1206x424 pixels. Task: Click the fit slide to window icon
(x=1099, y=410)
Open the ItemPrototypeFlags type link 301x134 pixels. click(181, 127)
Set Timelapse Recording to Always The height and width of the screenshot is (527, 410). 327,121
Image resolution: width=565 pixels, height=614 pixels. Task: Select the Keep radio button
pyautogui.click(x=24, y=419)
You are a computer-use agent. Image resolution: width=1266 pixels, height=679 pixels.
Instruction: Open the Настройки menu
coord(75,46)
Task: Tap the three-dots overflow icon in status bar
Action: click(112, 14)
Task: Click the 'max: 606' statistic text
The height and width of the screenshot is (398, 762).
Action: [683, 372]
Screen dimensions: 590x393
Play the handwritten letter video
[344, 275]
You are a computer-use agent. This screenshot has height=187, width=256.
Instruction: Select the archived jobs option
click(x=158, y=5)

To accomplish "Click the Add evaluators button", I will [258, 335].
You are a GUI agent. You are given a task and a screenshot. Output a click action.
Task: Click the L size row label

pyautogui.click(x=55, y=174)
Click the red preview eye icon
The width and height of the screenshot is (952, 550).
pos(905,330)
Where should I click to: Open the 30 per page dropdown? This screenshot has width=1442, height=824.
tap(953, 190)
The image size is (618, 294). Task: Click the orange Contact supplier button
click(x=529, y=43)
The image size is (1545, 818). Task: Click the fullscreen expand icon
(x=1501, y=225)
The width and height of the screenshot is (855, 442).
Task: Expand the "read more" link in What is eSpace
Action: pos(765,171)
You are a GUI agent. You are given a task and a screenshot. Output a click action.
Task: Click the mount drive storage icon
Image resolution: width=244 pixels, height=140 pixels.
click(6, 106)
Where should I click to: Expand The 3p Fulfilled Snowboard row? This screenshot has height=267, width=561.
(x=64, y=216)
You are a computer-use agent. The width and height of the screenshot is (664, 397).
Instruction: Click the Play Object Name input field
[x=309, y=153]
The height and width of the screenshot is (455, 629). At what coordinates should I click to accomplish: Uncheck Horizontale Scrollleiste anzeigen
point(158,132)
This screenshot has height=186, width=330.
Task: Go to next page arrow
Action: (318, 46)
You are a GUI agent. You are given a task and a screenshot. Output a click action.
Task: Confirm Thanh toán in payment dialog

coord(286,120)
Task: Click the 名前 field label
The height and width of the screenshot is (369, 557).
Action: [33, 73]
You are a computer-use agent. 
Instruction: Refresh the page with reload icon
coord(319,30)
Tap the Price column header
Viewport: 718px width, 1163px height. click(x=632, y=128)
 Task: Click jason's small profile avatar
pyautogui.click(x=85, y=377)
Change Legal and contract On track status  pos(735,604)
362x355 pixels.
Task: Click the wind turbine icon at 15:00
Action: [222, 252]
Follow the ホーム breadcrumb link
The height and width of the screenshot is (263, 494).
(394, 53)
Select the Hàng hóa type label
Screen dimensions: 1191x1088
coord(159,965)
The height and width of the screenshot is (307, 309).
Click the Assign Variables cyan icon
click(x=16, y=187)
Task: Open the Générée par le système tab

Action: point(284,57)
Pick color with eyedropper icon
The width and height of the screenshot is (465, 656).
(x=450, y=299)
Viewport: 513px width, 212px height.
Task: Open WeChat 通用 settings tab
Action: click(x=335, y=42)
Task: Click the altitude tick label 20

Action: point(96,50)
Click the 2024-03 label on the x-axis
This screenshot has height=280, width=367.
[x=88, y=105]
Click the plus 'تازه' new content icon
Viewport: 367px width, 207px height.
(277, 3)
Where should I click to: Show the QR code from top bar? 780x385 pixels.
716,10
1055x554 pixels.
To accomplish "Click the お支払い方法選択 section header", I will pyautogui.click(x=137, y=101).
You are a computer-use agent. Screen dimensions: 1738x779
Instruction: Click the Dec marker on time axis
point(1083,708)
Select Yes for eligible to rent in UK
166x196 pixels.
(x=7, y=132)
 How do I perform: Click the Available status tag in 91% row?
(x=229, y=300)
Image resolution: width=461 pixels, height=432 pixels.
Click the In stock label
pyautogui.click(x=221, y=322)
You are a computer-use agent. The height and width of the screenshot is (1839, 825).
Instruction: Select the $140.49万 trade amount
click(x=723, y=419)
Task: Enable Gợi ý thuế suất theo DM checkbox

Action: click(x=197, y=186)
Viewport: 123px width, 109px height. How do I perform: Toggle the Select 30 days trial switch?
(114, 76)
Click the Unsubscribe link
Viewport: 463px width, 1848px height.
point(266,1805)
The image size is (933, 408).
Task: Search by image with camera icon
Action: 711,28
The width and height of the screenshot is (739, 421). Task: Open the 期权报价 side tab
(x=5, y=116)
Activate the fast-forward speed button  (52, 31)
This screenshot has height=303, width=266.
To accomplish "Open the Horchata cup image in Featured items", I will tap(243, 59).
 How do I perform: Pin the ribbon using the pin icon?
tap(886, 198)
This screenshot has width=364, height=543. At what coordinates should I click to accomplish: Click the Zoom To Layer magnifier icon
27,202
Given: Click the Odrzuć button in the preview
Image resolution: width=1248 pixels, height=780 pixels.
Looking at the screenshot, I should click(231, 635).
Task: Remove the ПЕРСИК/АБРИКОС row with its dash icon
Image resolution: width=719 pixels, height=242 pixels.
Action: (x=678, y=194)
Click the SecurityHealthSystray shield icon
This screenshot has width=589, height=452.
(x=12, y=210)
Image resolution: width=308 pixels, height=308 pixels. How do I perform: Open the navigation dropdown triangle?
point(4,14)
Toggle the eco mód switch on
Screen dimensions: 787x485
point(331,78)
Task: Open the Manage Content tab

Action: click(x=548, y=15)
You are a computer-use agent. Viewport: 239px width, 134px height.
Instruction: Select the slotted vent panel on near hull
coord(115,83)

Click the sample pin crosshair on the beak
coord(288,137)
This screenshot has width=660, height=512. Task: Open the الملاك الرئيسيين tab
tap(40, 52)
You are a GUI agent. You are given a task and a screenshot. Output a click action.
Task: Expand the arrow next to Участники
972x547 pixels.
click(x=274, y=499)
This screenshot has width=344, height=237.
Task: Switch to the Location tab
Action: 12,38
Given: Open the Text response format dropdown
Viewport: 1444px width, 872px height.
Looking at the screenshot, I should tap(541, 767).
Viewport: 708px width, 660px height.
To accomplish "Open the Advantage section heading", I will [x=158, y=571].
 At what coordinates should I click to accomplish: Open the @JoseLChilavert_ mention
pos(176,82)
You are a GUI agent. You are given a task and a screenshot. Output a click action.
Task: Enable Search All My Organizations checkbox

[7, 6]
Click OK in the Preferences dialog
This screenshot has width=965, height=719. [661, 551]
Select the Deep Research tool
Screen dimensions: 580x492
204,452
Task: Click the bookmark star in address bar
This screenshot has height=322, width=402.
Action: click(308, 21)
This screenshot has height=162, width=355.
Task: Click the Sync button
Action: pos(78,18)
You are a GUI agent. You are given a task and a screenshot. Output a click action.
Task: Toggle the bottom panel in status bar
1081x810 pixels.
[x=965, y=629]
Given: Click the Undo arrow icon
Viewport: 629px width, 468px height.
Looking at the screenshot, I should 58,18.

☆ ☆ ☆ ☆ ☆ ☆ ☆

= What you have to do =
Each line of the material with the word "will" in it should be listed.

= Result for this exercise =
To accomplish "Click the Add evaluators button", I will [258, 335].
To accomplish "Click the お支払い方法選択 section header", I will pyautogui.click(x=137, y=101).
To accomplish "Open the Horchata cup image in Featured items", I will tap(243, 59).
To accomplish "Open the Advantage section heading", I will [x=158, y=571].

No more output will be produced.